Briefly, predicate invention is the ability of Inductive Logic Programming (ILP) systems to learn their own inductive bias. It is in a sense similar to feature learning or learning-to-learn. ILP systems learn logic programs from examples usually by searching the space of programs defined by a set of sub-programs, called the background knowledge (BK), and a language bias that determines the structure of learned programs. Predicate invention then means learning new BK and language bias to change the program search space while searching it.

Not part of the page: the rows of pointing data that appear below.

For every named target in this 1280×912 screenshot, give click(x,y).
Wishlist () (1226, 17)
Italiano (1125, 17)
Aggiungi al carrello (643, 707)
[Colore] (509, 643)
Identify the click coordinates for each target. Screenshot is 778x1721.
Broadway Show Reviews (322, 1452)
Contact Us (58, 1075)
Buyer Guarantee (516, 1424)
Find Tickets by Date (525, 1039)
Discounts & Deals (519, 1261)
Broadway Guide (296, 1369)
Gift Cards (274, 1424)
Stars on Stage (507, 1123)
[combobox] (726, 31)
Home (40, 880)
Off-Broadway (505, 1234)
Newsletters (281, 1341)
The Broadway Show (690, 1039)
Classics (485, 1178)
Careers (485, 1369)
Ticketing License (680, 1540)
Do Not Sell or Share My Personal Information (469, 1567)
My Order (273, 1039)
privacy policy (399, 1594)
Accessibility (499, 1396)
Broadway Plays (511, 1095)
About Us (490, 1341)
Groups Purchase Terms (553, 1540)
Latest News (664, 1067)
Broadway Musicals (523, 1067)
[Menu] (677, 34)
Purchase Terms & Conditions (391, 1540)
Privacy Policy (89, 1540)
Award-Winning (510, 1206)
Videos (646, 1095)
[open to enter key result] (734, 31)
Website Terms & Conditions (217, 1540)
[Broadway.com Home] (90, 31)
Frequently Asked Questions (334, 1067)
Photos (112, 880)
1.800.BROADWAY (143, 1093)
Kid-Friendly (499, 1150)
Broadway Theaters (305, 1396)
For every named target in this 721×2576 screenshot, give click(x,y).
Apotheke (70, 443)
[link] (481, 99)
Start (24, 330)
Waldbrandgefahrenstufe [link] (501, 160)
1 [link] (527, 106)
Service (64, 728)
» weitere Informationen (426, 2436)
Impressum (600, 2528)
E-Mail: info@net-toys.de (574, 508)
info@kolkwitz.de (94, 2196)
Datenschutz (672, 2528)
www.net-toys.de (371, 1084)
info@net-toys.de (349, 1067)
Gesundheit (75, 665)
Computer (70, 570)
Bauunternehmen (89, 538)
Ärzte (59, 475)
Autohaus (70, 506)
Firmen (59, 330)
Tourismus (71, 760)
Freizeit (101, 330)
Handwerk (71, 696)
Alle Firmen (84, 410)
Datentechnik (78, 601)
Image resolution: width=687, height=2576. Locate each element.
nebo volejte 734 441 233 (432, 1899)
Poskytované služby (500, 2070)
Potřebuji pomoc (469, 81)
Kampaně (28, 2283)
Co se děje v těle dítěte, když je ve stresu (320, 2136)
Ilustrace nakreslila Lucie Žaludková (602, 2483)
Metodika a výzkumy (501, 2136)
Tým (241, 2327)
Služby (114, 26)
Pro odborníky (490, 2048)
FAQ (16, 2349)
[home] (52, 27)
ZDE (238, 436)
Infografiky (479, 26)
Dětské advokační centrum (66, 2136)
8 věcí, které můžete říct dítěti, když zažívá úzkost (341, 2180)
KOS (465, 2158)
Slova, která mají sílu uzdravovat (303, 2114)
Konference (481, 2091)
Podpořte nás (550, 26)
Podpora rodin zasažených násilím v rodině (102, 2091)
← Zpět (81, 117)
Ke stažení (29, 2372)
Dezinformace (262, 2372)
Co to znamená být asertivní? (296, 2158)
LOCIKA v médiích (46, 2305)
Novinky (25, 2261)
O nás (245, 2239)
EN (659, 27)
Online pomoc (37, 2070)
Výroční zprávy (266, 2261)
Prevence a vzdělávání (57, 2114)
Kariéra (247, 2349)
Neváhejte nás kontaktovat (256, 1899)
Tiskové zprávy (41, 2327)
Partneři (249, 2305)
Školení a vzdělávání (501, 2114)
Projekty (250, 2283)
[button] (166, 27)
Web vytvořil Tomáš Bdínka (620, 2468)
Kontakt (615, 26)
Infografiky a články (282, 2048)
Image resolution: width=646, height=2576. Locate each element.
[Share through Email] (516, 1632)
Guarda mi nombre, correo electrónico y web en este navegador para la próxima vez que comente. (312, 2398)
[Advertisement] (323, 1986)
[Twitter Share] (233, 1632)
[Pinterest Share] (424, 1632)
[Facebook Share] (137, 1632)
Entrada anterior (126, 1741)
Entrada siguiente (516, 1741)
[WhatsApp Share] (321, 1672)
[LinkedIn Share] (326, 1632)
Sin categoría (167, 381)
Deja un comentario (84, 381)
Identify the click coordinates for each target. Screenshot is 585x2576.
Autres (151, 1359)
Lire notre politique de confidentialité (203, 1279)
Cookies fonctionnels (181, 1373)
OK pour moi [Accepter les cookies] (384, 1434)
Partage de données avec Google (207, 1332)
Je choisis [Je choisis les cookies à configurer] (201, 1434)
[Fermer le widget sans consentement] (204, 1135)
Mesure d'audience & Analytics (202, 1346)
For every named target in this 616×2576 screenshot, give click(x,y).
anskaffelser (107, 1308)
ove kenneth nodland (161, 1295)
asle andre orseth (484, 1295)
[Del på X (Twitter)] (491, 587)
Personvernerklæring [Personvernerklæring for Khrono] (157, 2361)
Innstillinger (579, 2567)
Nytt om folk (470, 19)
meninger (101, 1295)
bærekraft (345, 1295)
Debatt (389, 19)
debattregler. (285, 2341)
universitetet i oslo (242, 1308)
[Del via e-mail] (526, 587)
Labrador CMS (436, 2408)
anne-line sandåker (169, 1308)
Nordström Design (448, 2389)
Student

The reference in Domingo's article is the first description of the concept which was for a long time more theoretical than practical: ILP approaches could only perform a limited form of predicate invention, e.g. could only invent BK programs of fixed structure or could not invent recursive programs etc. Things changed in 2013 with a new approach, Meta-Interpretive Learning (MIL). MIL systems are for the first time capable of unconstrained predicate invention, including the invention of mutually recursive programs. Full discolosure: my PhD research is on MIL.
Here are some more recent references on predicate invention in MIL:
Meta-interpretive learning of higher-order dyadic datalog: Predicate invention revisited (IJCAI 2013):
https://www.ijcai.org/Proceedings/13/Papers/231.pdf
Bias reformulation for one-shot function induction (ECAI 2014):
http://www.doc.ic.ac.uk/~shm/Papers/metabias.pdf
Logical minimisation of meta-rules within meta-interpretive learning (ICLP 2015):
https://www.doc.ic.ac.uk/~shm/Papers/minmeta.pdf
Like I say this is my field of study and as you can probably tell I'm very excited about it so I'm happy to answer questions- email in my profile.
> A key property of path kernels is that they combat the curse of dimensionality by incorporating derivatives into the kernel: two data points are similar if the candidate function’s derivatives at them are similar, rather than if they are close in the input space. This can greatly improve kernel machines’ ability to approximate highly variable functions (Bengio et al., 2005). It also means that points that are far in Euclidean space can be close in gradient space, potentially improving the ability to model complex functions. (For example, the maxima of a sine wave are all close in gradient space, even though they can be arbitrarily far apart in the input space.)